(Stored items)
---------------

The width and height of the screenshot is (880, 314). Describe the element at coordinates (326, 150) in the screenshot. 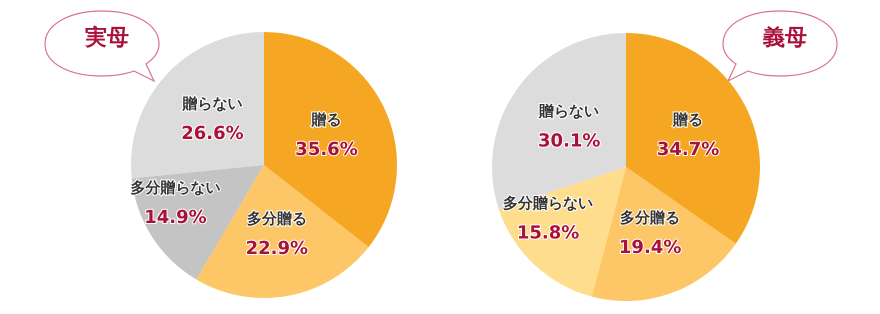

I see `data-label: 35.6%` at that location.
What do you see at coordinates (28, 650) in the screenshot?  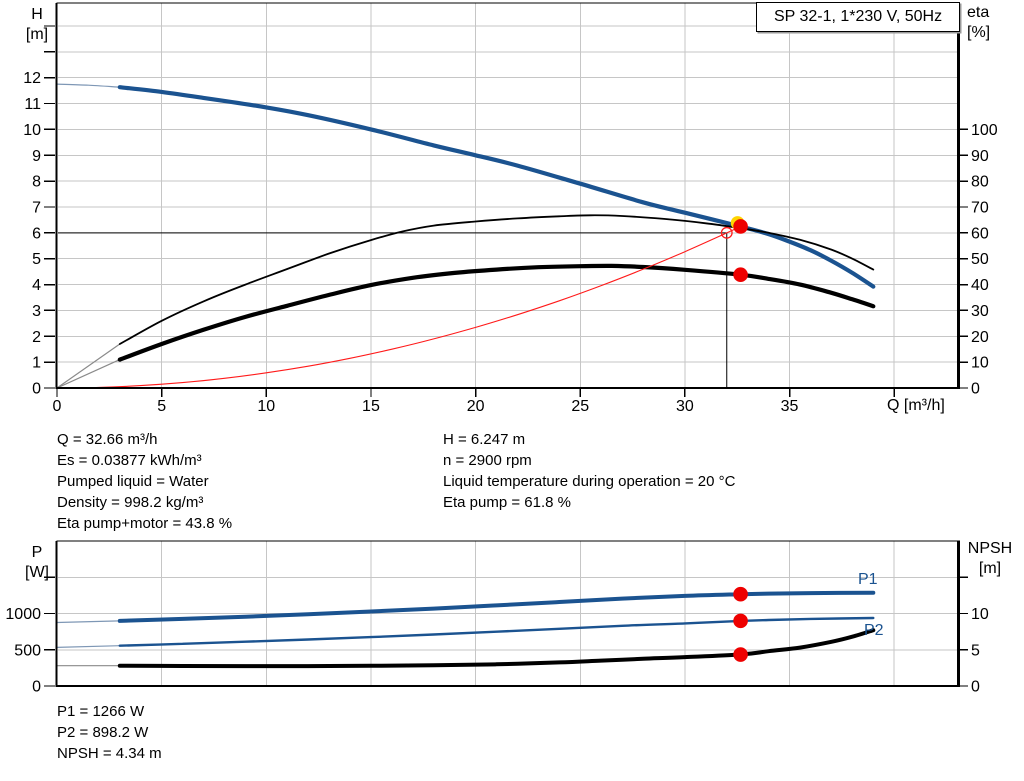 I see `tick-label-left-500: 500` at bounding box center [28, 650].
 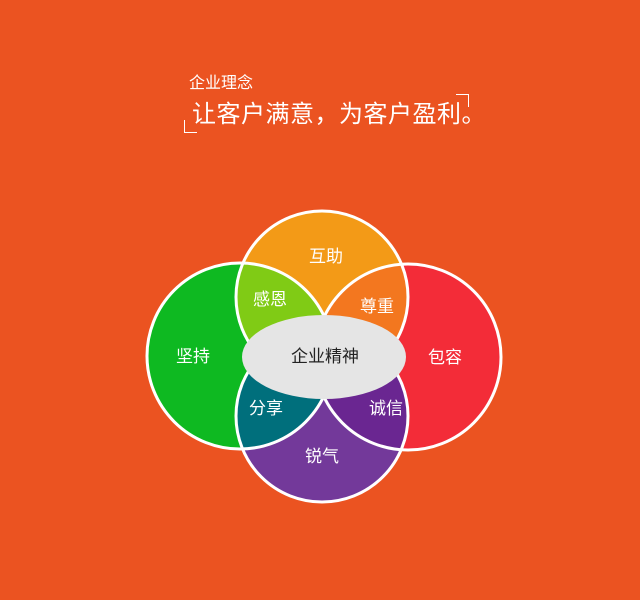 I want to click on label-top-left: 感恩, so click(x=270, y=300).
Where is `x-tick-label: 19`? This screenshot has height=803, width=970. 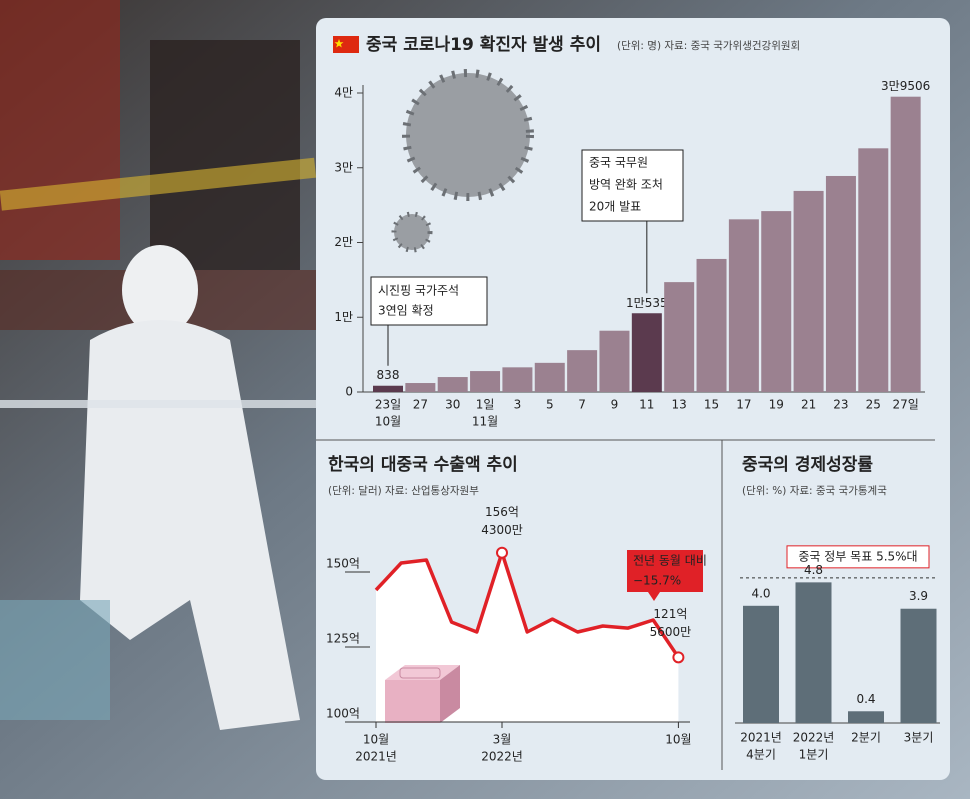 x-tick-label: 19 is located at coordinates (776, 405).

---------------

◆ **Task**: Update the lines from the first one through the line containing "at that location." by replacing "Describe" with "Identify" and keeping everything else the same. Leave out the pictures.

◆ **Response**:
The width and height of the screenshot is (880, 314). Identify the element at coordinates (326, 150) in the screenshot. 

I see `data-label: 35.6%` at that location.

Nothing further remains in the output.